See Revelation 7: 4-15, where the first-fruits of the Jewish national conversion are ranked alongside Gentile converts from “all nations.” This argues the perpetuity of the Gospel church until at least the vials are poured out upon the ungodly. My personal position concerning the rapture is that it will be “pre wrath” in its timing.
When Christ comes, the Gentiles will be judged according to how they treated the saints during this “time of trouble.” When Christ returns from heaven, He will grant rewards to them who received His witnesses and ambassadors. This is intimated in Matt. 10: 42, where the Lord declares that “whosoever shall give to drink unto one of these little ones, a cup of cold water only, in the name of a disciple, verily I say unto you, he shall in no wise lose his reward.”
The reward to be gained is declared in v. 34. It is entrance into the “kingdom prepared from the foundation of the world.” The Lord is not talking about the eternal kingdom, which was prepared “before the foundation of the world” (Eph. 1: 4; John 17: 24; 1 Peter 1: 20). For entrance thereinto is based entirely on the grace of God, flowing from His immutable decree of election, and cannot be merited by works. When Christ speaks of the “kingdom prepared from the foundation of the world,” He is referring to an earthly kingdom, the same mentioned in Daniel 7: 27 as “the kingdom under the whole heaven” –not above the heavens. It is the earthly Millennial kingdom to which Christ refers.
This kingdom is the special subject of Old Testament prophecy, and is dispensational in its duration. It occupies the whole of the “Seventh Day,” and will give place to the eternal and heavenly kingdom, in which all things will be made new (Rev. 21: 5).
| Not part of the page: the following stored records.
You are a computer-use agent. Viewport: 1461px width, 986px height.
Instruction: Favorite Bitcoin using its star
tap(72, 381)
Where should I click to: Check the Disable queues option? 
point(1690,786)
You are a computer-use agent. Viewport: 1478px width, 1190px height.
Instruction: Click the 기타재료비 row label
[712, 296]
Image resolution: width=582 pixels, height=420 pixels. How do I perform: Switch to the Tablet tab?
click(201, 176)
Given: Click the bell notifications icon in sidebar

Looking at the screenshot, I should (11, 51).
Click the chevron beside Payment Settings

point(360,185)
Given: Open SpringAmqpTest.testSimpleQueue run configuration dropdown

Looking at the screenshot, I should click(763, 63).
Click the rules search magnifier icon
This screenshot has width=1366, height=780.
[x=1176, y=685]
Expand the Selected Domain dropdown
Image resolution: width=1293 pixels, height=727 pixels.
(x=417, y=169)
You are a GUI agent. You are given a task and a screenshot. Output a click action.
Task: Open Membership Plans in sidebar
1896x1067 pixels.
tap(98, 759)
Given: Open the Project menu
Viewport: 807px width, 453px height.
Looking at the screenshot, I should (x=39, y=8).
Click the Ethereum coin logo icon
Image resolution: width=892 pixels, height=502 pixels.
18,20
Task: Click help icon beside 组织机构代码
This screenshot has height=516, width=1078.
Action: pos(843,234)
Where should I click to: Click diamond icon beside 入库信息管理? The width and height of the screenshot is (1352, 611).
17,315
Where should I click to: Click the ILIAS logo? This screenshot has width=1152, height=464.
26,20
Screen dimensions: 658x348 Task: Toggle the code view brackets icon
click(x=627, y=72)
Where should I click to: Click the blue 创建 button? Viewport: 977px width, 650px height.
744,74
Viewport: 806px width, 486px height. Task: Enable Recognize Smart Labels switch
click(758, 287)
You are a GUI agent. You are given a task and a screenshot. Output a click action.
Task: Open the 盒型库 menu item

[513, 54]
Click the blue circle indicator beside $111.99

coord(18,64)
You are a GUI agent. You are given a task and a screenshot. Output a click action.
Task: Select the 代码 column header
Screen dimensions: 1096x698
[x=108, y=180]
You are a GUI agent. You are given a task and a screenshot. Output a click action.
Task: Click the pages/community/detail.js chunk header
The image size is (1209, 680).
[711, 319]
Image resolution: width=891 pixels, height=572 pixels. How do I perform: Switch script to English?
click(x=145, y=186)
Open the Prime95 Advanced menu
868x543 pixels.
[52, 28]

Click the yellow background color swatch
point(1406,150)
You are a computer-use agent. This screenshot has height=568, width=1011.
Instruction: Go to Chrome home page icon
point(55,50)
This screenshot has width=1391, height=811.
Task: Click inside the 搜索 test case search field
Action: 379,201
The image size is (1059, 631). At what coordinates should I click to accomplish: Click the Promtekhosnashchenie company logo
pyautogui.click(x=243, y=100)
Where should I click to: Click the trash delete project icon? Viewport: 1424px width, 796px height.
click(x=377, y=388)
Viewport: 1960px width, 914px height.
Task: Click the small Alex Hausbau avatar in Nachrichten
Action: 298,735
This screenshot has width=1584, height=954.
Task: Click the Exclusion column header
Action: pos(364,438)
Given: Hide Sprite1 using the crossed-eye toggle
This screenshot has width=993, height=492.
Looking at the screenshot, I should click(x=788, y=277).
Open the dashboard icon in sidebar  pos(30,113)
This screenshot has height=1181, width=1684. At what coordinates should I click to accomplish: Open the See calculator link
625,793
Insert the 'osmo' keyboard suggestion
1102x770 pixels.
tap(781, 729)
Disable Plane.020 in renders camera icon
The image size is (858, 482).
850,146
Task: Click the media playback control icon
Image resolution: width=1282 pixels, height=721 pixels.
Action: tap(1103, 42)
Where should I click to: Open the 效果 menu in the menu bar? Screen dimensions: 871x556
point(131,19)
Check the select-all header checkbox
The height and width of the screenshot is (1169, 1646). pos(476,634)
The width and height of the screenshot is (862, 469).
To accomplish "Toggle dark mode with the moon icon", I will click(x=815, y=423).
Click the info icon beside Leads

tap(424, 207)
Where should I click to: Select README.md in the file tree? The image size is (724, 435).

It is the Sabbatical day, in which the Second Adam and His bride (the church) shall reign over a renewed creation. Then shall all nations come yearly to Jerusalem to worship JESUS CHRIST and keep the feast of tabernacles (Zech. 14: 16). But it is only those who are “left of the nations” that will have this privilege. The throne of glory judgment grants some entrance into the kingdom, while it casts others out.
I realize, of course, that some consider this doctrine of the Millennium a mere “fairy tale.” They deny that any such end-time events as written in John’s Apocalypse will take place, or that any “man of sin” will arise to afflict the earth prior to the “time of the end.” They write articles and books, run websites and blogs, in which their sole purpose seems to be to cultivate unbelief in the doctrine of Christ’s second coming.
The real question, however, is not what men believe concerning fulfillment, but whether those who despise Christ’s advent will one day be reckoned among the “sheep” or the “goats.” If those who mock now do not listen to us, will they listen to those witnesses who will bear testimony during the Great Tribulation? Of this we are not sure. But God has many ways of softening the hearts of them that are opposed to His teachings. Let us pray that hearts be softened, that ears be opened, and that these may have their portion among the blessed.